ACTION ITEM:
Take the line with "Given: Switch to the 3 ay time range" and every line after it in the entries below, and set them down exactly, without any pictures.

BEGIN STORED DATA

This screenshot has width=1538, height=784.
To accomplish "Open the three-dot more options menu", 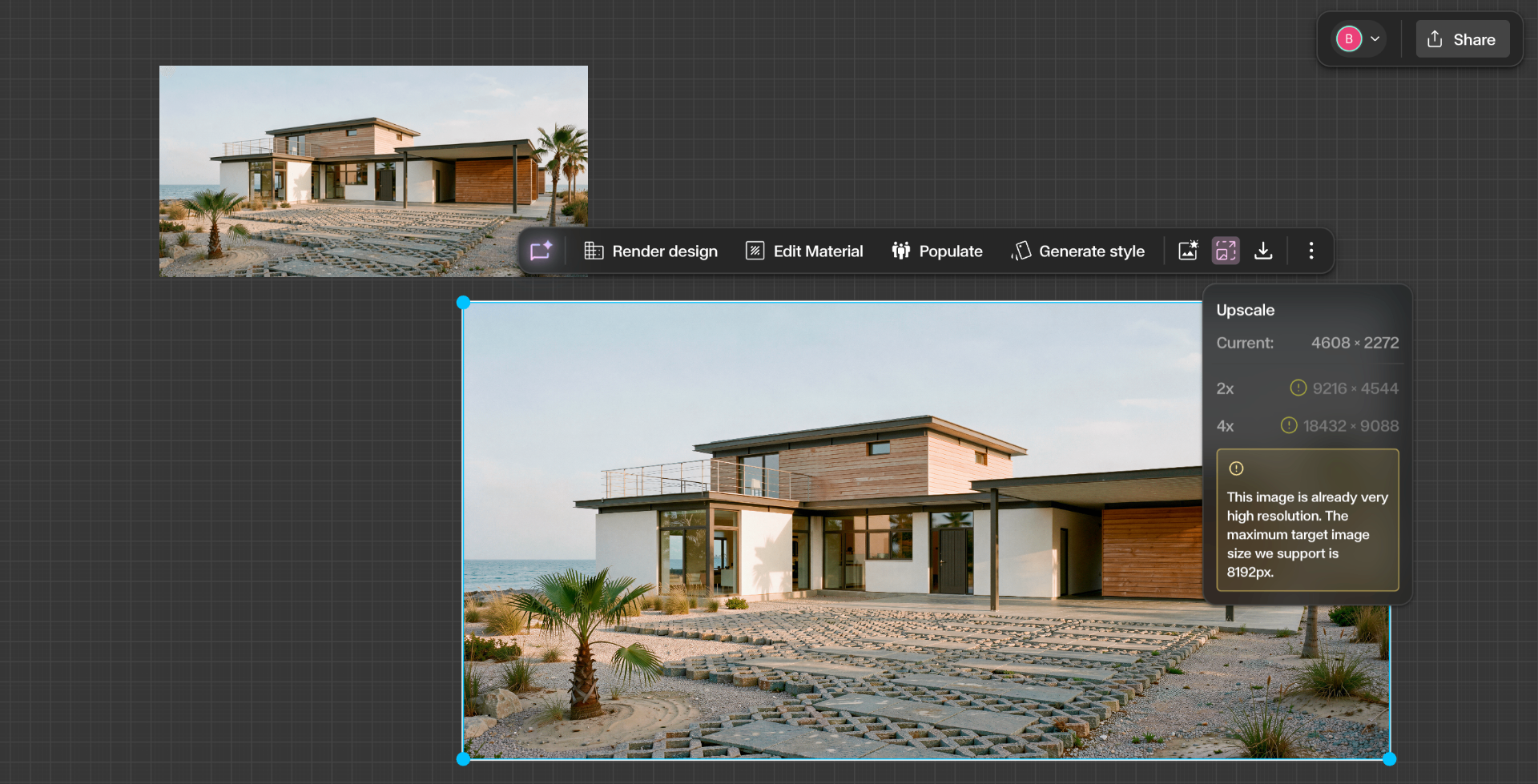I will click(1311, 251).
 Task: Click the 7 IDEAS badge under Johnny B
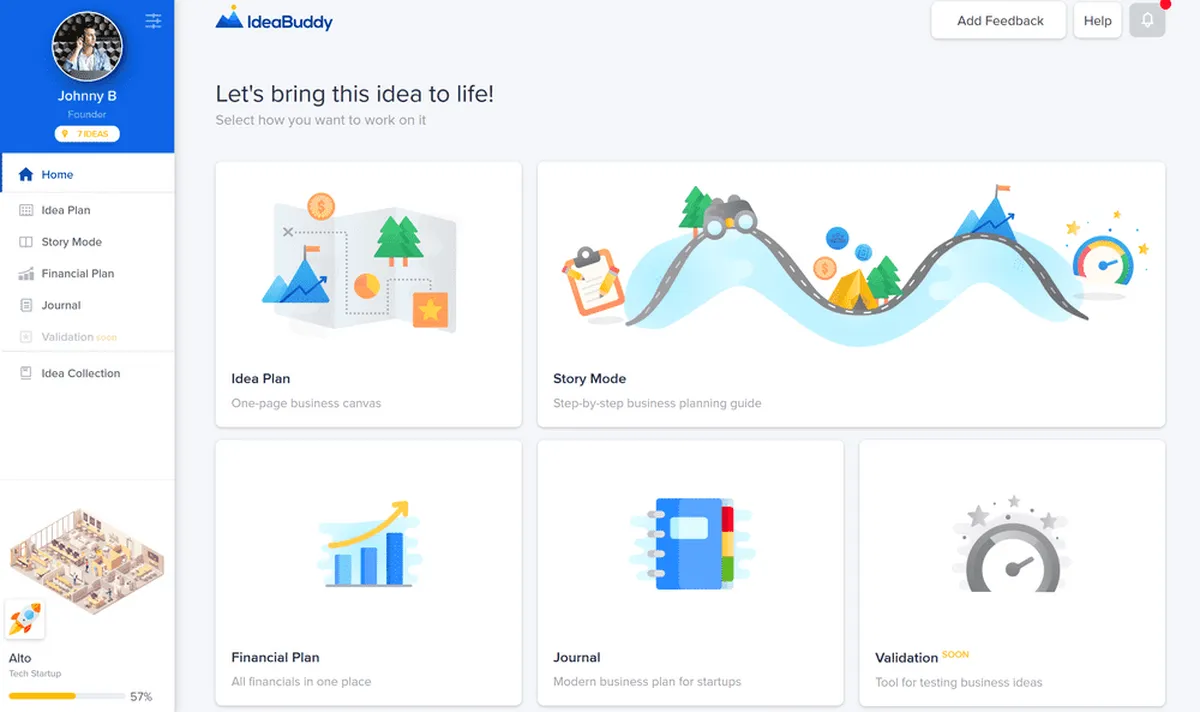pos(87,133)
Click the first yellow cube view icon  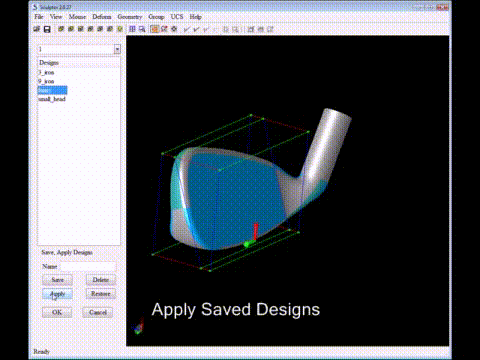point(61,29)
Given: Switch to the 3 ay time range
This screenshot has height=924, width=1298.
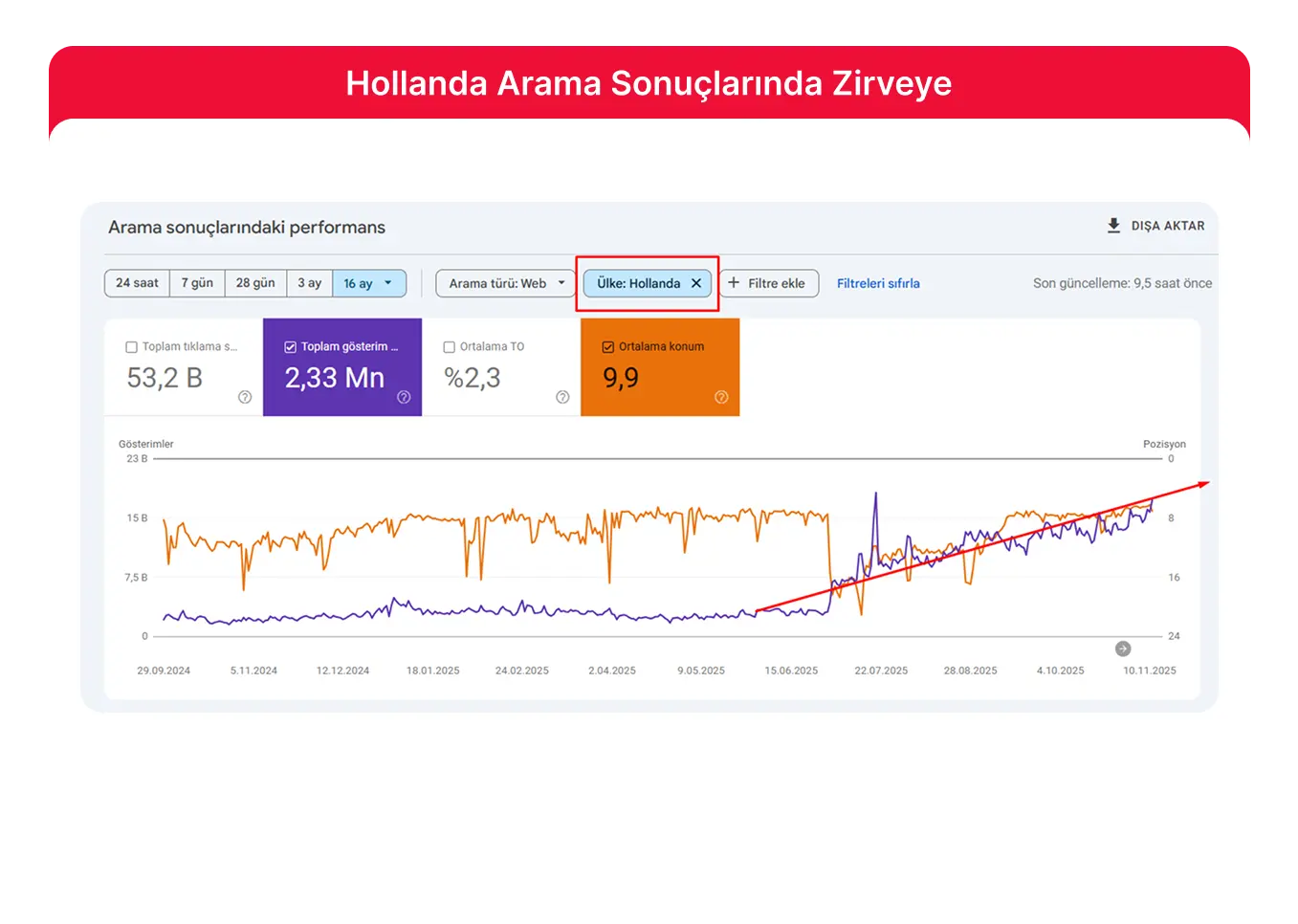Looking at the screenshot, I should (x=309, y=283).
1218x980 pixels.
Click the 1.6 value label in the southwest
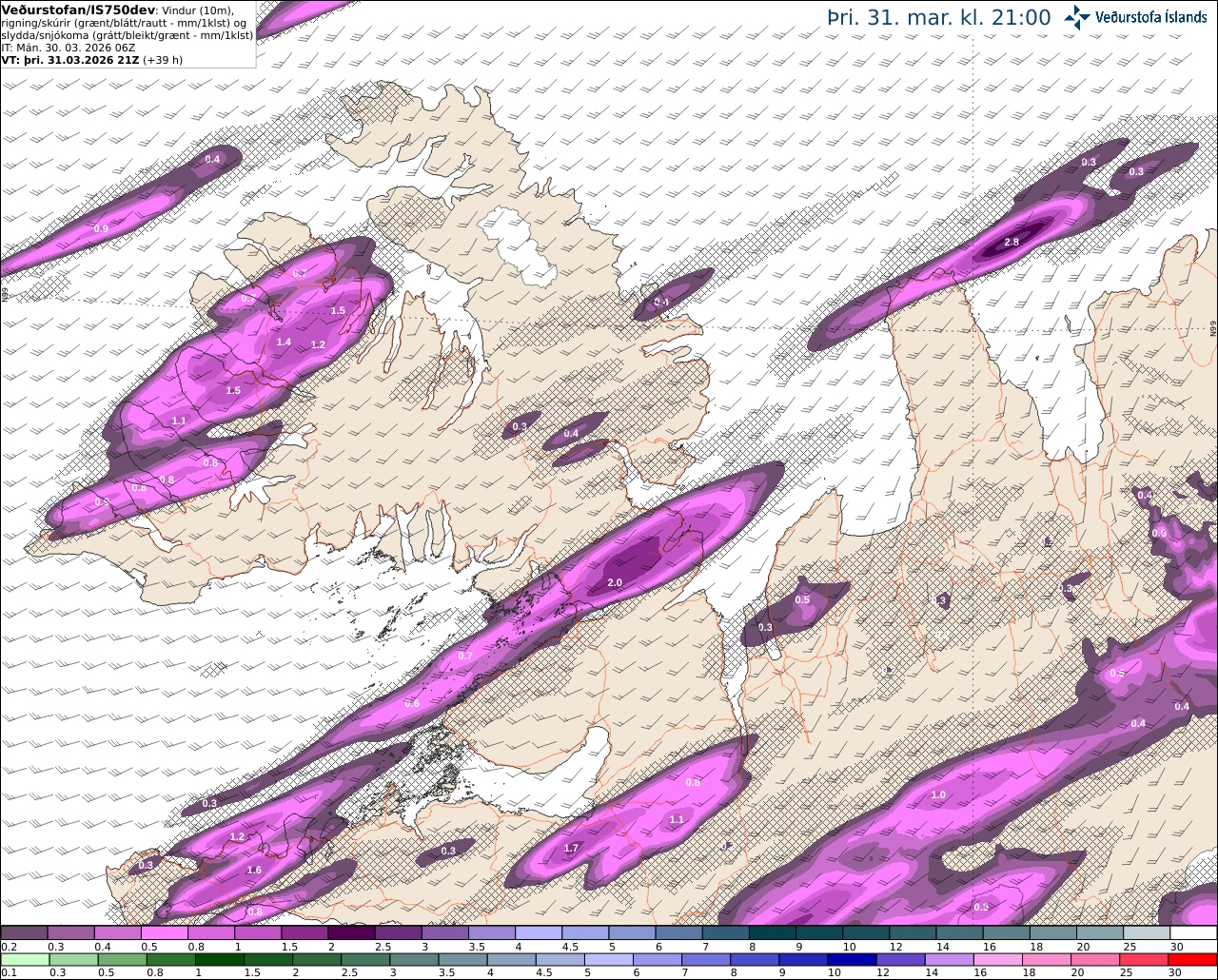click(x=254, y=870)
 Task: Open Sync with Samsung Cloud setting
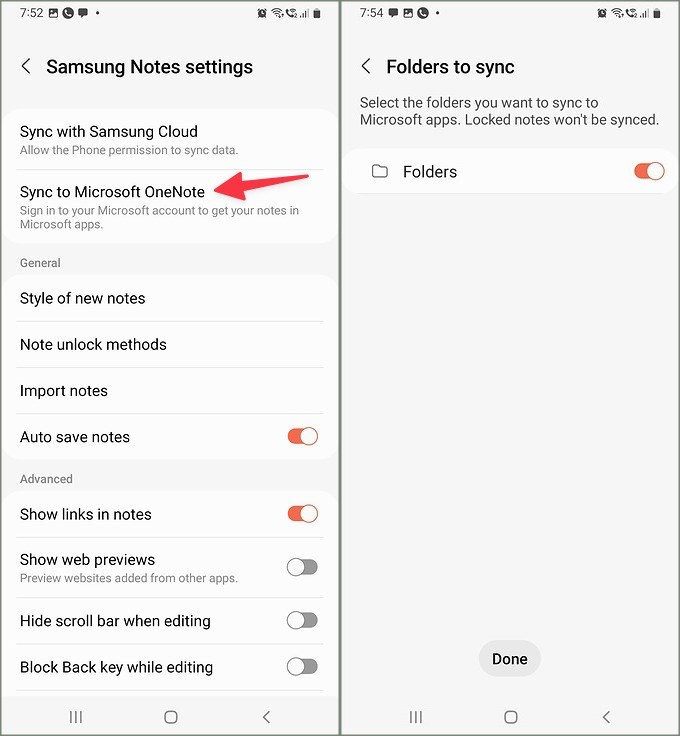(170, 140)
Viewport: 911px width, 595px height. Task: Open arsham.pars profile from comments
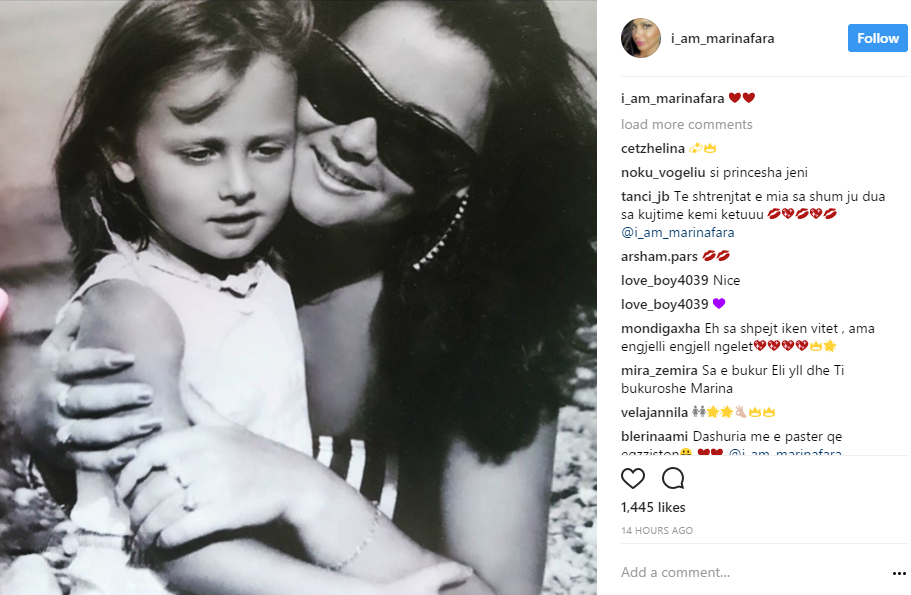click(x=659, y=256)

END STORED DATA

WRITTEN SOLUTION:
Given: Switch to the 3 ay time range
This screenshot has height=924, width=1298.
Looking at the screenshot, I should (x=309, y=283).
1218x980 pixels.
Click the 1.6 value label in the southwest
click(x=254, y=870)
 Task: Open Sync with Samsung Cloud setting
(170, 140)
Viewport: 911px width, 595px height. Task: Open arsham.pars profile from comments
click(x=659, y=256)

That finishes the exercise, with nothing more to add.